CompaniesMarketCap data shows a global asset rankings
But just as Wall Street toasts to gold, another, even more shocking epic is unfolding in the digital world: Bitcoin's market capitalization has quietly crossed the $1.55 trillion threshold, narrowing the gap with gold from 100 times to 13 times.
Behind this seemingly disparity lies the most drastic value migration in the history of human civilization.
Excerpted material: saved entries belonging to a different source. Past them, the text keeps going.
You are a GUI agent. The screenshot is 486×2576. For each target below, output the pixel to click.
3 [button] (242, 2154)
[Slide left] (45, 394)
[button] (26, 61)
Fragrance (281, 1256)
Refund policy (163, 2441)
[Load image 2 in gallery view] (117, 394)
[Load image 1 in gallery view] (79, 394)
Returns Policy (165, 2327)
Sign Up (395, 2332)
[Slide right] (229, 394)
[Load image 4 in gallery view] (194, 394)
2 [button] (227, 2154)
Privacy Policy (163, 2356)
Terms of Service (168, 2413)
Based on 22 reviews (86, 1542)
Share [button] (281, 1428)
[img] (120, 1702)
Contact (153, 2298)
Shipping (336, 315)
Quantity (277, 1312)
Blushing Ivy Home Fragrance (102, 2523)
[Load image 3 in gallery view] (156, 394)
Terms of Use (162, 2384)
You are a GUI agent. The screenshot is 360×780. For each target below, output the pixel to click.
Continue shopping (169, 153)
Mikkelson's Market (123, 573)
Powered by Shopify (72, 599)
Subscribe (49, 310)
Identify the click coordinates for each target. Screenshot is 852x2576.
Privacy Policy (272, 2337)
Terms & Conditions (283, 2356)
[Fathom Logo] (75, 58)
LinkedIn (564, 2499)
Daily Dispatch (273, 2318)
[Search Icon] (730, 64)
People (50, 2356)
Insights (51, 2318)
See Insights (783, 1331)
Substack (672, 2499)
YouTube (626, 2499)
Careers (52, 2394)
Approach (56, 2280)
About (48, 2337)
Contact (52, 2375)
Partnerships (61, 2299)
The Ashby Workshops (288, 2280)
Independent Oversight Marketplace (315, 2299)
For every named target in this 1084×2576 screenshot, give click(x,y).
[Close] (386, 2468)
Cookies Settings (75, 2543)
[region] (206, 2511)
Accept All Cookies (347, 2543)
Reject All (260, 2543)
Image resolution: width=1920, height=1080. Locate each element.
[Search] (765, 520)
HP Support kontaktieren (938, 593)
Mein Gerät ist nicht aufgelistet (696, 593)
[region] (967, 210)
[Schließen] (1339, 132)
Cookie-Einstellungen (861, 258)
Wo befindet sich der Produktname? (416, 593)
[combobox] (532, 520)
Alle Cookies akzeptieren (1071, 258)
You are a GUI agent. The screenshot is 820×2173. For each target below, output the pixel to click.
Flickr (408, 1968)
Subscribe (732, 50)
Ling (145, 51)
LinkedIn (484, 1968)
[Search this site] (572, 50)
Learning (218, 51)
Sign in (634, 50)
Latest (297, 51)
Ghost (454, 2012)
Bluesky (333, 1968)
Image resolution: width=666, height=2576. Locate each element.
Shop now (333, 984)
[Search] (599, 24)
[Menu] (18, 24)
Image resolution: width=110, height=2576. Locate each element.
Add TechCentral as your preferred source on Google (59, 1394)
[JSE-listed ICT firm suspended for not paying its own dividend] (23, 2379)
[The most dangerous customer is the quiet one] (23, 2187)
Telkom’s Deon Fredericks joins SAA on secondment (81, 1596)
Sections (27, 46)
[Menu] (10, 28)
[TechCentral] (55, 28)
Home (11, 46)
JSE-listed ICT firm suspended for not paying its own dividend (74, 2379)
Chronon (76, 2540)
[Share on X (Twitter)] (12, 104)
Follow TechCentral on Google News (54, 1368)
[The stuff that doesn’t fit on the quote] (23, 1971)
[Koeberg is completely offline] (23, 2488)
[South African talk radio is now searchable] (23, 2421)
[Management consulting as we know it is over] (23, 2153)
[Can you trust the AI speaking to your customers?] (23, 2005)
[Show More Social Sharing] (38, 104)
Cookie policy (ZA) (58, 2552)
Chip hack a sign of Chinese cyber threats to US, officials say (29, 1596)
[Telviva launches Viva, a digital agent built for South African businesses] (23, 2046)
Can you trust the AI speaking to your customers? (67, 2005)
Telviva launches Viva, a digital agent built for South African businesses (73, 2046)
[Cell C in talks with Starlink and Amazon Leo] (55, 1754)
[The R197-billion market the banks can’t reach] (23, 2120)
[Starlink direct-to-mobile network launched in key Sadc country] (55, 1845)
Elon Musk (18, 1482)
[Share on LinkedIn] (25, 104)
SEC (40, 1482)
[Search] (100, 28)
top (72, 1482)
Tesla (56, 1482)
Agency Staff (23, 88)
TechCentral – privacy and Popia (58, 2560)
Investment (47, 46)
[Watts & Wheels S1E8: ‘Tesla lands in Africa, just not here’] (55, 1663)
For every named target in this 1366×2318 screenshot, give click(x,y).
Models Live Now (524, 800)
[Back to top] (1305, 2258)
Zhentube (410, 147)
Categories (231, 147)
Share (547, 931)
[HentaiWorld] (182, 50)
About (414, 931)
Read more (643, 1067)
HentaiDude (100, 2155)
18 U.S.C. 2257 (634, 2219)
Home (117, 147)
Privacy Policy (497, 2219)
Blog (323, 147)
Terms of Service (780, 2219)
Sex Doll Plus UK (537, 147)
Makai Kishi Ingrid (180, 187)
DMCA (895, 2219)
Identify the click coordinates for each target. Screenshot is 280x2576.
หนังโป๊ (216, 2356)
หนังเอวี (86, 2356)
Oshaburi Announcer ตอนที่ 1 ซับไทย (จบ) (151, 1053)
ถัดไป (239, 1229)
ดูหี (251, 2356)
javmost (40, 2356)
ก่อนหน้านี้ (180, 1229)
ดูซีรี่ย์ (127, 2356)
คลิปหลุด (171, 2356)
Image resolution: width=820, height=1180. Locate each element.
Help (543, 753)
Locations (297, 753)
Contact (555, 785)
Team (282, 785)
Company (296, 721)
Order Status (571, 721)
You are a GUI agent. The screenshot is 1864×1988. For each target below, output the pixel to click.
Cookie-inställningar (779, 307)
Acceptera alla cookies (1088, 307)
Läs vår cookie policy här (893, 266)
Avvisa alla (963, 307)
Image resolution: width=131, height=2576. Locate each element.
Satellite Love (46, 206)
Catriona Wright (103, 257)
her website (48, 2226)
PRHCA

Gold spent 5,000 years to build a temple of value, and Bitcoin took only 15 years to reach the city gates.
Even more shocking is the asymmetry of the time dimension: it took 53 years for gold to go from $1 trillion to $20 trillion (since the collapse of the Bretton Woods system in 1971), while it took only 15 years for Bitcoin to go from zero to $1.5 trillion.
At this moment, $3,000 in gold and $83,000 in bitcoin are like the meeting of a steam locomotive and an internal combustion engine at a turning point in the industrial revolution – the former is still roaring on an inertial track, and the latter has ignited the engine of digital civilization.
Bitcoin's Philosophical Revolution: An Ultimate Experiment Against Fiat Tyranny
Bitcoin was born on the ruins of the 2008 financial crisis, and when Satoshi Nakamoto wrote his famous declaration in the white paper, he may have foreseen that when the Federal Reserve's money printing machine dilutes the value of the dollar in trillions, humanity needs a monetary system that does not require trust in a central authority. This philosophical core constitutes the "Force" of Bitcoin – countering human greed with mathematical certainty and dissolving the monopoly of power with code rules.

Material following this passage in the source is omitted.